(Study material)
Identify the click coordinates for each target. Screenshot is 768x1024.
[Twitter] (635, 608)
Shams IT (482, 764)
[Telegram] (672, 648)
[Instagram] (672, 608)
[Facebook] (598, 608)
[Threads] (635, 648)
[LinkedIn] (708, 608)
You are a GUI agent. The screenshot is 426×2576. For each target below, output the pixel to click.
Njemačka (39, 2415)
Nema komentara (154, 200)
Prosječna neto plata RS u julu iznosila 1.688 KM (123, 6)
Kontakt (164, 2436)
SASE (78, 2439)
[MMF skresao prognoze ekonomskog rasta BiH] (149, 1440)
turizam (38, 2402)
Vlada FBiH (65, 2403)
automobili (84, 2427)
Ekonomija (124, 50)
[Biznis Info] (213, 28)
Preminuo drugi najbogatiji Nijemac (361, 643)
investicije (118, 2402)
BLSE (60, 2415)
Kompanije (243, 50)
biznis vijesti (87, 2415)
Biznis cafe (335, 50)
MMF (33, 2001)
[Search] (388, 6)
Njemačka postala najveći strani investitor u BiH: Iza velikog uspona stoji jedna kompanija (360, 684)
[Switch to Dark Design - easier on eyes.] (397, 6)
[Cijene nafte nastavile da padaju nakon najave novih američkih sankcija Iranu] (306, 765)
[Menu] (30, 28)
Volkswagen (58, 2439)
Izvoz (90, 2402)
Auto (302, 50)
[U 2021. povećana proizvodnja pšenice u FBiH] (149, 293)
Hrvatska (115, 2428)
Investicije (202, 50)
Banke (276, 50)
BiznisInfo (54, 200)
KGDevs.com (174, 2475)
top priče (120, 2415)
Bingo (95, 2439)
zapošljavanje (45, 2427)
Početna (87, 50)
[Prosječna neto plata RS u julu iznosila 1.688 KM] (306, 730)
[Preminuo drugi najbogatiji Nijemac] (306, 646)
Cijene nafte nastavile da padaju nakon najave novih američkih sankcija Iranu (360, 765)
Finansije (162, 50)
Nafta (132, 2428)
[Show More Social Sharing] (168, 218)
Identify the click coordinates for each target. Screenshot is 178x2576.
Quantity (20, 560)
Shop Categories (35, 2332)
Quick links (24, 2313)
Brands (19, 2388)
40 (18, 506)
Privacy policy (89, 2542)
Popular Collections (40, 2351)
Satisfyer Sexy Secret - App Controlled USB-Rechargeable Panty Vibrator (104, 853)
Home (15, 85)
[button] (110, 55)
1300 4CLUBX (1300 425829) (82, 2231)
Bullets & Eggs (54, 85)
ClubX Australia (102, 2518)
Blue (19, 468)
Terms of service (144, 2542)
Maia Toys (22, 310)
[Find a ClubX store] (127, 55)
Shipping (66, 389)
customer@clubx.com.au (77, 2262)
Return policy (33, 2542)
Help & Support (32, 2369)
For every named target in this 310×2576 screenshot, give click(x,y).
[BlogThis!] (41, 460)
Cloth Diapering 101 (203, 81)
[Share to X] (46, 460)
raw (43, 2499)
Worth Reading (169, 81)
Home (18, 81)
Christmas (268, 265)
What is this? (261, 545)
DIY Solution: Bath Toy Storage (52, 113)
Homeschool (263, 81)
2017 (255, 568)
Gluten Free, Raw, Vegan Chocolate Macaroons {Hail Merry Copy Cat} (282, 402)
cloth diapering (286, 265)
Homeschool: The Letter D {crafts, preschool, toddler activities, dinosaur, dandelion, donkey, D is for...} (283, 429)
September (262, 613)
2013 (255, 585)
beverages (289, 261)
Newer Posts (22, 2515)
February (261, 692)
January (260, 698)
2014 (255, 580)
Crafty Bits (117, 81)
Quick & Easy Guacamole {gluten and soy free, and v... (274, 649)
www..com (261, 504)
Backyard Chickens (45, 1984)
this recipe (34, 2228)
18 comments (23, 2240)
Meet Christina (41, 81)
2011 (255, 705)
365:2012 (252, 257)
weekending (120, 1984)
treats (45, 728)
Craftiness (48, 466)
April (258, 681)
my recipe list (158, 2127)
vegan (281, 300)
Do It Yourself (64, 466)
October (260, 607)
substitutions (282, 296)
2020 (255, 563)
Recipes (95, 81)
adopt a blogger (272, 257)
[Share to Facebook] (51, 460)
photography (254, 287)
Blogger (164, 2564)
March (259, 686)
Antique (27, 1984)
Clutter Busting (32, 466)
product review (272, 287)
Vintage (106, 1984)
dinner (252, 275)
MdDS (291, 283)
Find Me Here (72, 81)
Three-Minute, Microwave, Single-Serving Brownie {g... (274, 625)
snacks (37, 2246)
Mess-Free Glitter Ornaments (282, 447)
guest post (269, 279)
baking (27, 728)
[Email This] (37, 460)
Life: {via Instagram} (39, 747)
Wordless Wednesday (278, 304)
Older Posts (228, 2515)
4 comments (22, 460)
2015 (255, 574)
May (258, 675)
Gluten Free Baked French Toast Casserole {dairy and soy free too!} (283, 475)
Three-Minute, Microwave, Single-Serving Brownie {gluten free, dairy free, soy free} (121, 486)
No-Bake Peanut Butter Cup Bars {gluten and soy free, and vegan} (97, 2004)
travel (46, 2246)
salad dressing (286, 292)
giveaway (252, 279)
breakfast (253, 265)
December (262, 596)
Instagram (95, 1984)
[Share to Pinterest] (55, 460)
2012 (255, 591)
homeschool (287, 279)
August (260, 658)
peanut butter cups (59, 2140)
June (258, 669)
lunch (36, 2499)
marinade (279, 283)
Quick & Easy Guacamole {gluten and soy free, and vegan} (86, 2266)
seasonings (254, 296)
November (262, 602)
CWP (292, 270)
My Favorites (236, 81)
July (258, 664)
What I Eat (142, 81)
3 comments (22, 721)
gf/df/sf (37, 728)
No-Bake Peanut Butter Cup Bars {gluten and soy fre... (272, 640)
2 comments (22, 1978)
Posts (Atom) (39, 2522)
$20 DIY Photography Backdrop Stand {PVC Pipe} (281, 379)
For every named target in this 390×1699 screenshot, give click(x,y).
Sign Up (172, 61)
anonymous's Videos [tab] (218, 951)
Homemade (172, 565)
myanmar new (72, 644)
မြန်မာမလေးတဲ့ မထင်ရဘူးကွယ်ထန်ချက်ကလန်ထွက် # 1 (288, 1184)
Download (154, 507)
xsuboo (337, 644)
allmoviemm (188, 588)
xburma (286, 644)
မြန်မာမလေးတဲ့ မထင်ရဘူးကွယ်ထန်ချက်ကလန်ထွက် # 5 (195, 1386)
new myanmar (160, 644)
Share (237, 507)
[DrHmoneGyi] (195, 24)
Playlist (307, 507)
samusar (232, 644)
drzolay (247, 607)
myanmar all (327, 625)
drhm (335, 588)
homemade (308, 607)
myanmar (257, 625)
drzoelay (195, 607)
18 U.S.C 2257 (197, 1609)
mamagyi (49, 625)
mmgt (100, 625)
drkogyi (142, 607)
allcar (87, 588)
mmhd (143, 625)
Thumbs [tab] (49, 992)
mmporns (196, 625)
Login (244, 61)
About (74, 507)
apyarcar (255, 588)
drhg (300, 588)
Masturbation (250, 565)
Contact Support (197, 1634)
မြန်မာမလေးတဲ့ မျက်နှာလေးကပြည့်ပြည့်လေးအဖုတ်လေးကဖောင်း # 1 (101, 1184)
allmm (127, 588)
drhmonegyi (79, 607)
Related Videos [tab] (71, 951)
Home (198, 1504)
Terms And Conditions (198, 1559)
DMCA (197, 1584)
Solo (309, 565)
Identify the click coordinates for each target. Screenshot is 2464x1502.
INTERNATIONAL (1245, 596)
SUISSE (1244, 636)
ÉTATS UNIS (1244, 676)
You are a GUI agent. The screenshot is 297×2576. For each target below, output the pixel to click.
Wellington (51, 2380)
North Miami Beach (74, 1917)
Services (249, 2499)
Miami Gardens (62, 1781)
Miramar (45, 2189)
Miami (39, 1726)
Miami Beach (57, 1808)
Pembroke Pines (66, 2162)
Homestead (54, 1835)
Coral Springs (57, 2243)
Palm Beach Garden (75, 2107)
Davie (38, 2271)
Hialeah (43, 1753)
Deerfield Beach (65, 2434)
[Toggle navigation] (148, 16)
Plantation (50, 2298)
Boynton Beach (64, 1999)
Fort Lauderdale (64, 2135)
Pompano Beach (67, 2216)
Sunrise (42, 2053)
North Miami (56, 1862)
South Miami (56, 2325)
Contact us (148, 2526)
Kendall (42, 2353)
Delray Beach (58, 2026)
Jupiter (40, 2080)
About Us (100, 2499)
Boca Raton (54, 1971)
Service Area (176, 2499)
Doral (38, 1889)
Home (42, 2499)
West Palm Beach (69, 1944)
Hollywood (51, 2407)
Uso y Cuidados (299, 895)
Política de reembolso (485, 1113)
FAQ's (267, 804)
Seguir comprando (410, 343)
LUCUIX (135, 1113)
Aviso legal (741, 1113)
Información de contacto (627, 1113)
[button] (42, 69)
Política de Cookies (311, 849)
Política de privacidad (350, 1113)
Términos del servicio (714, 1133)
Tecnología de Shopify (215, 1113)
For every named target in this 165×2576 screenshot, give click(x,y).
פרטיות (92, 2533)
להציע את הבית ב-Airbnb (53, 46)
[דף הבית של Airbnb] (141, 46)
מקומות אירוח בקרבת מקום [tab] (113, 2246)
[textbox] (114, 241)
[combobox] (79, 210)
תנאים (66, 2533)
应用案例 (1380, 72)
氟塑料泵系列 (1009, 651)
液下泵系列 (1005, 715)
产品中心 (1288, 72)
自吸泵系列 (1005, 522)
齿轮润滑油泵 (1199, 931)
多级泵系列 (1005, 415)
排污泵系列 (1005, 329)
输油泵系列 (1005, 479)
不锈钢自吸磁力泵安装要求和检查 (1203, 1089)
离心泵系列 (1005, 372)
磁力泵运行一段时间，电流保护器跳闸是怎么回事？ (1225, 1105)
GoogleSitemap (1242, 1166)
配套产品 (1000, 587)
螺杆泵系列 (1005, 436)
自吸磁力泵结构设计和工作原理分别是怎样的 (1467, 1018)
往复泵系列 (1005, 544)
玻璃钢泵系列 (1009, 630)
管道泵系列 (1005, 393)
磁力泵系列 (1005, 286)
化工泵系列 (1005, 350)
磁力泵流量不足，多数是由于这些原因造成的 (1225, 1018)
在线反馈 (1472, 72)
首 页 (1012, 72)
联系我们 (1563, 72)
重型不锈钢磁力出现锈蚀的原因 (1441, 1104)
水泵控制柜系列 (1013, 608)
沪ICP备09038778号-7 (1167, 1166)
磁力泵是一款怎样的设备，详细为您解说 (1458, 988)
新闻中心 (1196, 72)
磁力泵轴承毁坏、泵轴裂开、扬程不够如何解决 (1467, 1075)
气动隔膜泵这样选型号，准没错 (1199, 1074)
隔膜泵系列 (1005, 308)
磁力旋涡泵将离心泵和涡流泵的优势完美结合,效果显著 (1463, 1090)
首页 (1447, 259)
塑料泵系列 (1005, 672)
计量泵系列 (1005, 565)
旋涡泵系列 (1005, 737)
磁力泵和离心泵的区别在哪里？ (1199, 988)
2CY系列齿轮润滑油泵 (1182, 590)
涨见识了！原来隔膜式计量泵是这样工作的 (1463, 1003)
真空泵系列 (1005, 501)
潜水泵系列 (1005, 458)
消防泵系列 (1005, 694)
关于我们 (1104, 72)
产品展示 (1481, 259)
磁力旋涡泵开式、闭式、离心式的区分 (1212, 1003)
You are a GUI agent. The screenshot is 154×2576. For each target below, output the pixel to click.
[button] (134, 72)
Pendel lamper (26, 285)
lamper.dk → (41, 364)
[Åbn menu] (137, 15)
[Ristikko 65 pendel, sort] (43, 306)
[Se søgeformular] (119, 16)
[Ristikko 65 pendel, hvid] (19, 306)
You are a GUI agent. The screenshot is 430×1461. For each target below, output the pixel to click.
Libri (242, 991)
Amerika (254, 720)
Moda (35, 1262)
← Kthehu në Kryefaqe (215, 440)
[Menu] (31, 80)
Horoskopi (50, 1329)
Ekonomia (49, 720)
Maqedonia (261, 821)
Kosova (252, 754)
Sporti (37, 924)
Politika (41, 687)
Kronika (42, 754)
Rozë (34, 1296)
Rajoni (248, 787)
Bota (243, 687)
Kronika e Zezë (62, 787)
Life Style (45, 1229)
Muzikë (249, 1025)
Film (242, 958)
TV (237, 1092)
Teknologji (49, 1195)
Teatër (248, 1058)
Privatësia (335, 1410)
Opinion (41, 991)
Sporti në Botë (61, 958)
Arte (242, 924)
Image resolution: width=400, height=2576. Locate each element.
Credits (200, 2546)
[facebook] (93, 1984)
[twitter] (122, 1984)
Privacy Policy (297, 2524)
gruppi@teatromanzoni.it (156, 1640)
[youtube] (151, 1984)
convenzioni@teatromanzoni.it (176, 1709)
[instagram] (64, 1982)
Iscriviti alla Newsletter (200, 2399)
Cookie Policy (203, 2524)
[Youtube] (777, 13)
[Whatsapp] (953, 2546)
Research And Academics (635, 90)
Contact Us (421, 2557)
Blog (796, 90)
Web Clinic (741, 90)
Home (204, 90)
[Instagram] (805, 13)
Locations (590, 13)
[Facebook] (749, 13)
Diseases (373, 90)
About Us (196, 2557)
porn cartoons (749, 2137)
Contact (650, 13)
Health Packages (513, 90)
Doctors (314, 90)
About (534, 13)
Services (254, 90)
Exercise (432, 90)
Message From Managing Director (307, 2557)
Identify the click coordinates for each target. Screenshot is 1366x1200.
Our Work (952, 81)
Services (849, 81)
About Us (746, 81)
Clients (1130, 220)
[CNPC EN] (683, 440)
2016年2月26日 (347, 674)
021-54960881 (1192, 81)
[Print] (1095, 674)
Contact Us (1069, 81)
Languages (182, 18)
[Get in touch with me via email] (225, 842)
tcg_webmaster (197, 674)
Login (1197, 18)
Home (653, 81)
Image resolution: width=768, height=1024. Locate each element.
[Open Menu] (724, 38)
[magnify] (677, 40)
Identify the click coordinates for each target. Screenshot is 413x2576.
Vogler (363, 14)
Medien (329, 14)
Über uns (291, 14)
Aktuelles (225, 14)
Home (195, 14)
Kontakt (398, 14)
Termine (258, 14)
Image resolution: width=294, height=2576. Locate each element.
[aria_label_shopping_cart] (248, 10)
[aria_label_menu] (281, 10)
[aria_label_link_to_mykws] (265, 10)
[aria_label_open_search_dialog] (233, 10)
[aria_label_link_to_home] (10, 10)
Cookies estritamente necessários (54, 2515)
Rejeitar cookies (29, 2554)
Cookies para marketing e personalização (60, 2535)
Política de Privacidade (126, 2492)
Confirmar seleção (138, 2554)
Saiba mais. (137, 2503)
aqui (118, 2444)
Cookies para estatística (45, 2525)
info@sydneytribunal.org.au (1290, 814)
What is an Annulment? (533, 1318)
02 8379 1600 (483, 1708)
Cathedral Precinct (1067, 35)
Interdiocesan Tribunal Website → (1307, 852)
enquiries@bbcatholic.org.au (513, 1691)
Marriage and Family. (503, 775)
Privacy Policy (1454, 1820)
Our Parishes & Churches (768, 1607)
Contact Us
(End Study material)
Problem details: Return the span of lines in the data above that opens at the line with "[Cijene nafte nastavile" and closes at the line with "[Prosječna neto plata", exactly, ends included, nothing else.

Reply:
[Cijene nafte nastavile da padaju nakon najave novih američkih sankcija Iranu] (306, 765)
[Menu] (30, 28)
Volkswagen (58, 2439)
Izvoz (90, 2402)
Auto (302, 50)
[U 2021. povećana proizvodnja pšenice u FBiH] (149, 293)
Hrvatska (115, 2428)
Investicije (202, 50)
Banke (276, 50)
BiznisInfo (54, 200)
KGDevs.com (174, 2475)
top priče (120, 2415)
Bingo (95, 2439)
zapošljavanje (45, 2427)
Početna (87, 50)
[Prosječna neto plata RS u julu iznosila 1.688 KM] (306, 730)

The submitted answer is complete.